PNG Prepares for COVID-19 Vaccines

Tuesday March 9, 2021

The government of Papua New Guinea (PNG) today signed off on the regulatory approval needed for the COVAX Facility to bring in the COVID-19 vaccines to PNG.

The National Department of Health with support from the World Health  Organization (WHO) and UNICEF is now preparing to receive the AstraZeneca/Oxford vaccine and is making detailed plans for its deployment and use across the country.

The AstraZeneca vaccine is one of two vaccines granted Emergency Use Listing (EUL) by WHO.

It has been granted approval for emergency use by stringent regulatory authorities of United Kingdom, European Union and Australia.

It is currently being used in Europe, UK, and India and millions of doses have been safely administered. The full treatment regimen is 2 doses separated by 8 weeks to 12 weeks’ time. It is administered by injection in the arm.

PNG will receive a total of 588,000 doses of the AstraZeneca (AZ) vaccine before end of June 2021 from the first allocation.

The vaccine will be shipped to PNG in two shipments: the 1st shipment of 288,000 doses is expected to arrive sometime between end of March to April and the second shipment with the remaining 300,000 doses will arrive between May and June of this year. These vaccines will be used to vaccinate health care workers and other essential workers that constitute ~3% of the total population.

The tentative date of vaccination will be end of April or beginning of May.

Front line essential health workers would be vaccinated first, with the initial allocation of vaccine by the end of June, followed by the most vulnerable including those with co-morbidities and older persons in the second half of the year.

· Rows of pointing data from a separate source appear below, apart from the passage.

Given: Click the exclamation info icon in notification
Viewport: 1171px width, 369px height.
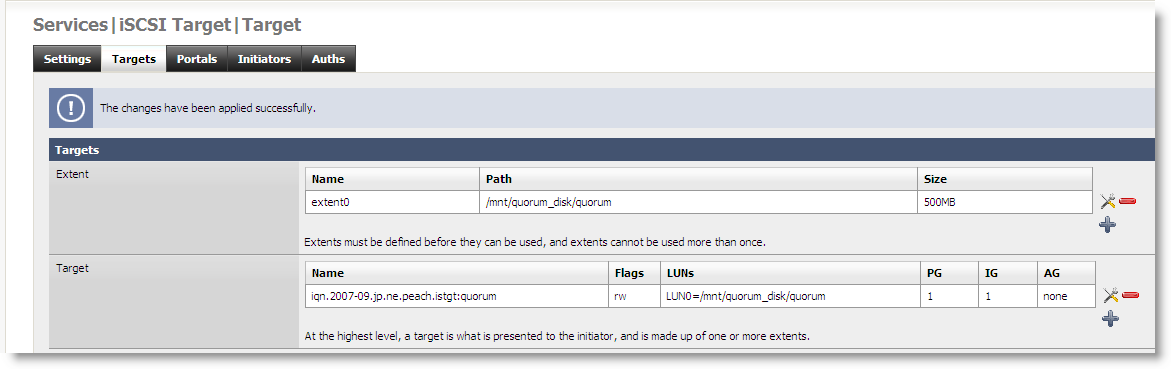Looking at the screenshot, I should tap(71, 108).
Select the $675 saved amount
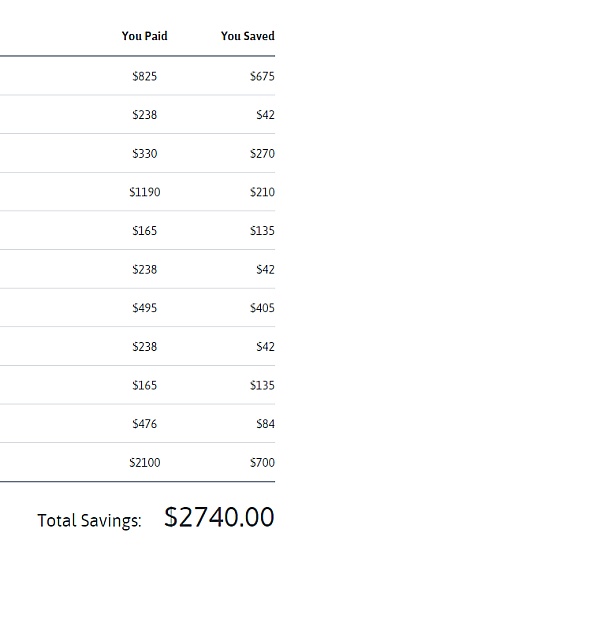This screenshot has height=622, width=600. [x=262, y=76]
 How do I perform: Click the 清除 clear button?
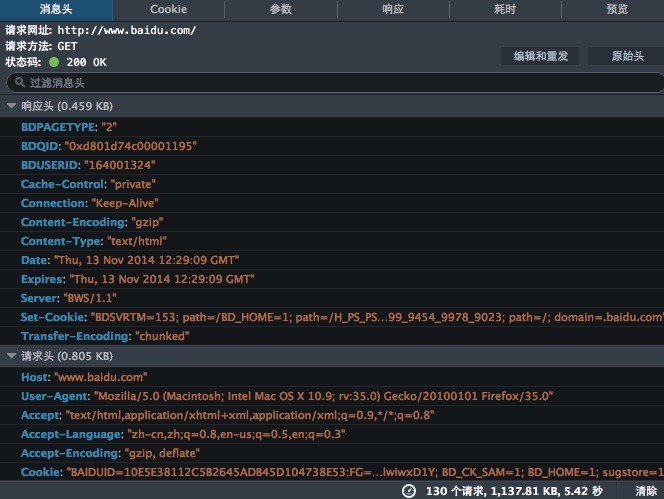(x=646, y=491)
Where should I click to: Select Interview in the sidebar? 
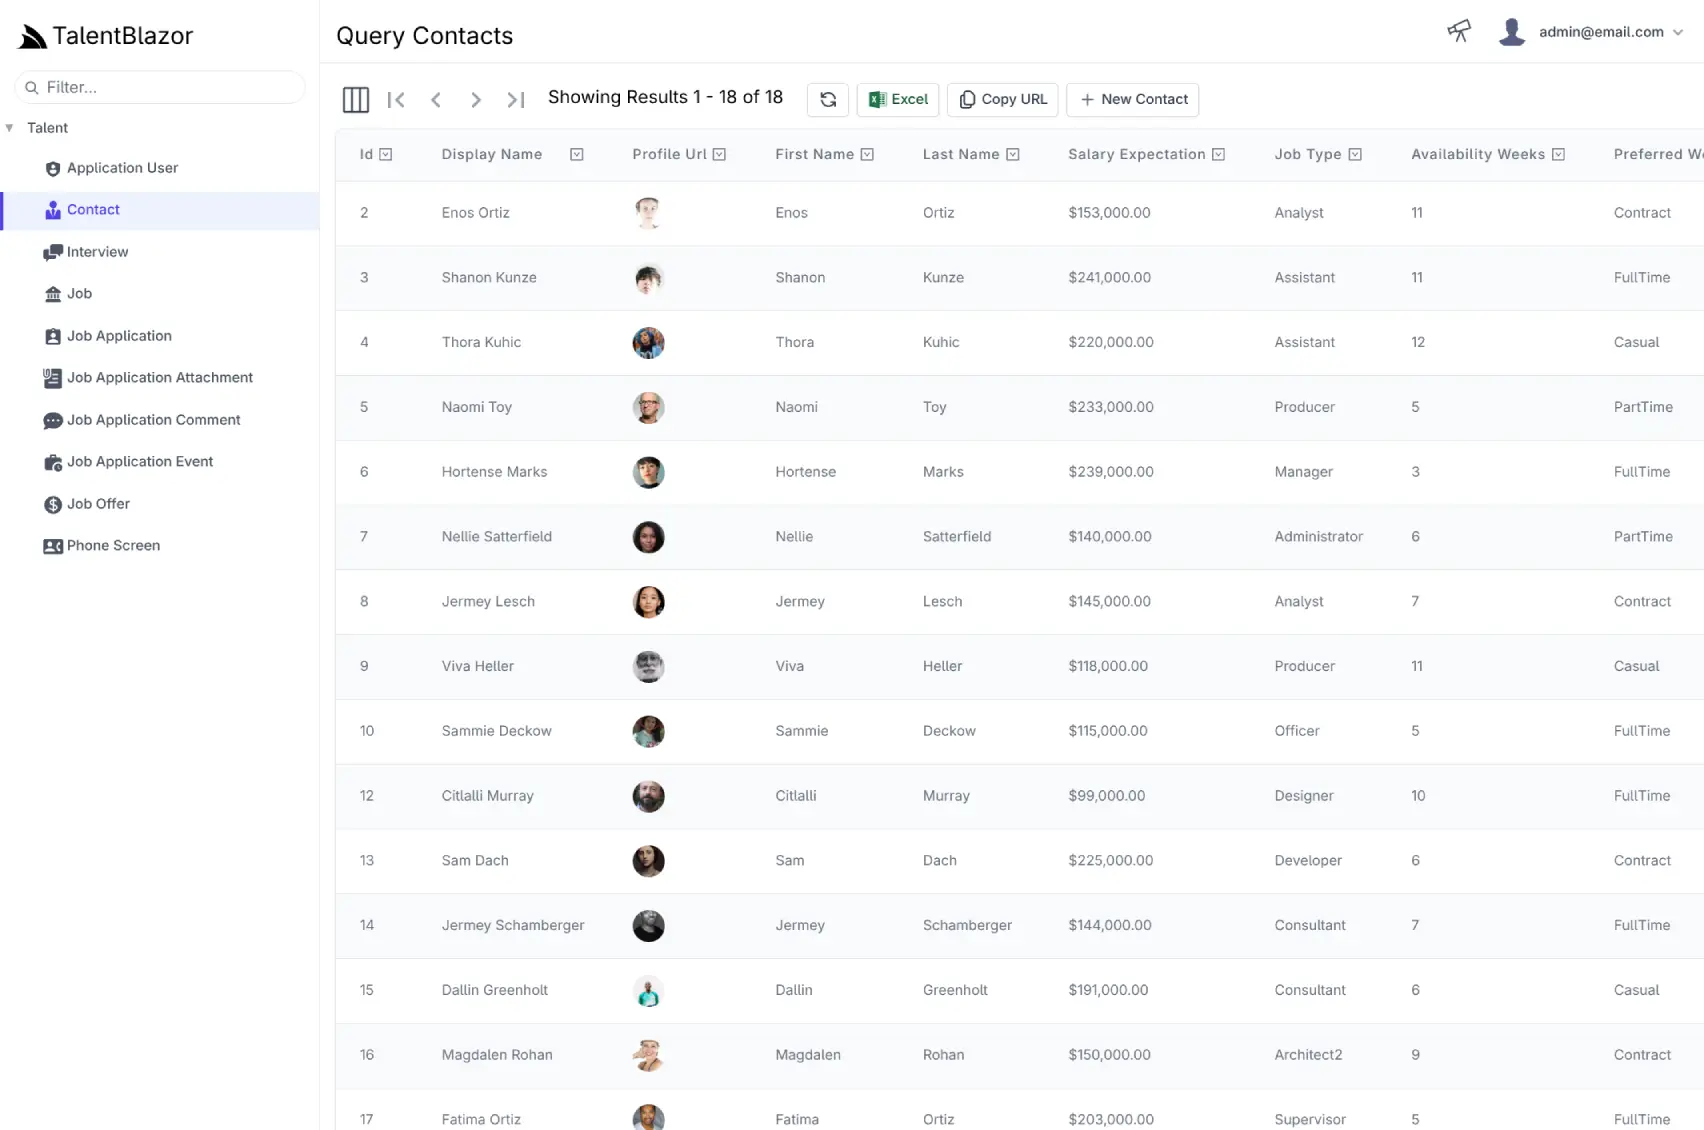97,252
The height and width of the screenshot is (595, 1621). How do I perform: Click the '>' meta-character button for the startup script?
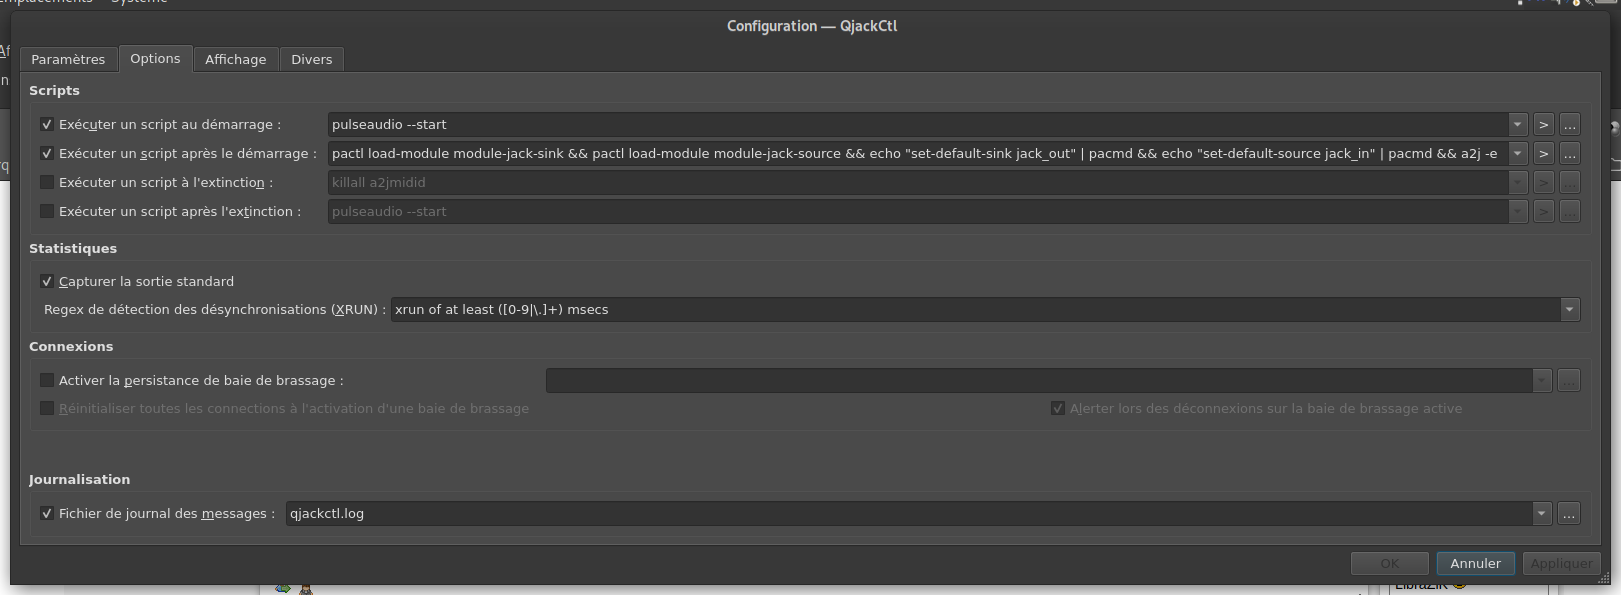(x=1544, y=125)
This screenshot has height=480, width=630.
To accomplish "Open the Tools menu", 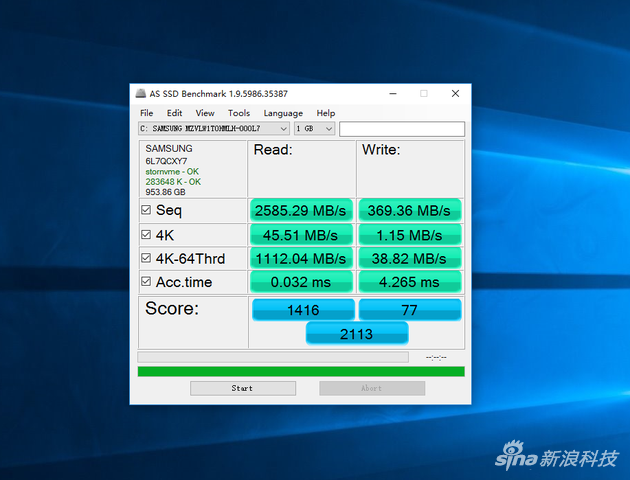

“We are requesting every province to determine the number of these essential workers in their province so a distribution plan can be made for the vaccine once it arrives,” said Secretary for Health, Dr Osborne Liko.

“Once this phase is completed then we will move to the second phase, in the second half of the year, in which we vaccinate the most vulnerable including those with co-morbidities and older persons”.

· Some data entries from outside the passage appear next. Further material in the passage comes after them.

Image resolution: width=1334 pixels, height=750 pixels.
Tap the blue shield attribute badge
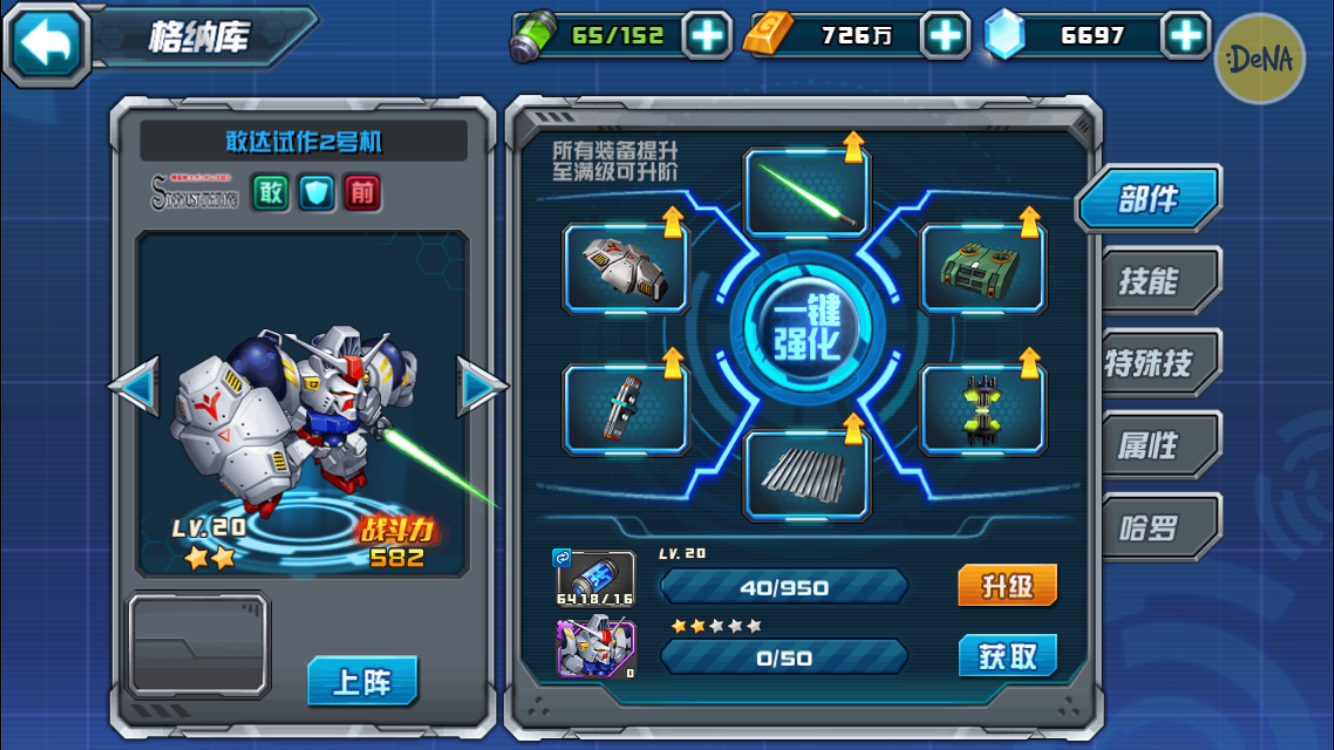click(x=317, y=192)
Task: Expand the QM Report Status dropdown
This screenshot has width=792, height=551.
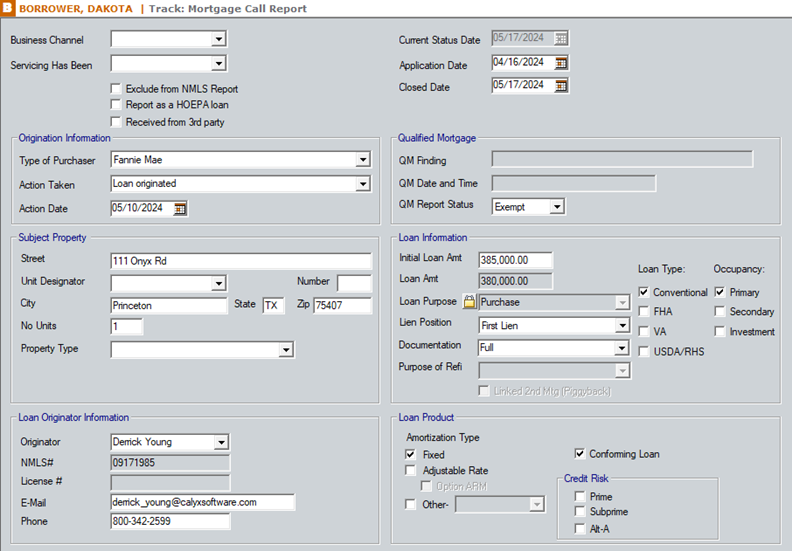Action: click(x=557, y=207)
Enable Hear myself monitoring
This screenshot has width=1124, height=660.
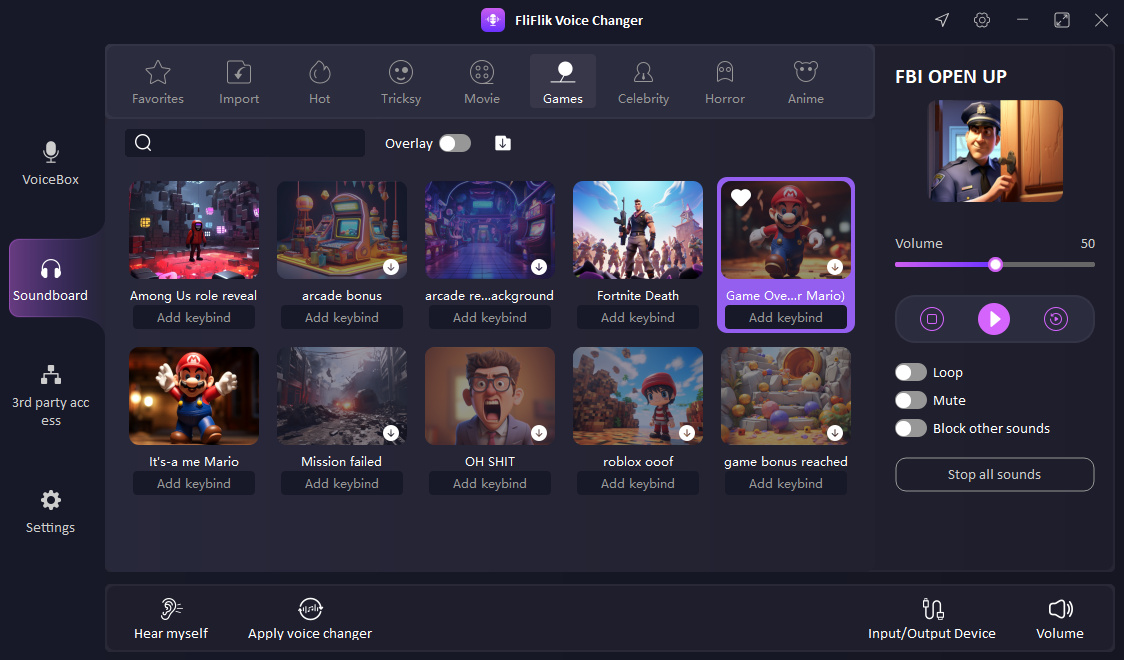point(171,617)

Dr Liko said: “It must be emphasized that even with the vaccine, we must maintain and strengthen public health measures that work like: face masking, physical distancing, frequent hand washing,  respiratory and cough hygiene, avoiding crowds, and ensuring good ventilation.”

As long as the virus is circulating, everyone remains at risk. The challenge is to ensure everyone understands that the risk is not over.

The NDOH has cautioned that COVID-19 is going to remain for the foreseeable future and decision-makers and the public must remain vigilant, as well as follow Niupela Pasin protective measures in order to protect themselves and others.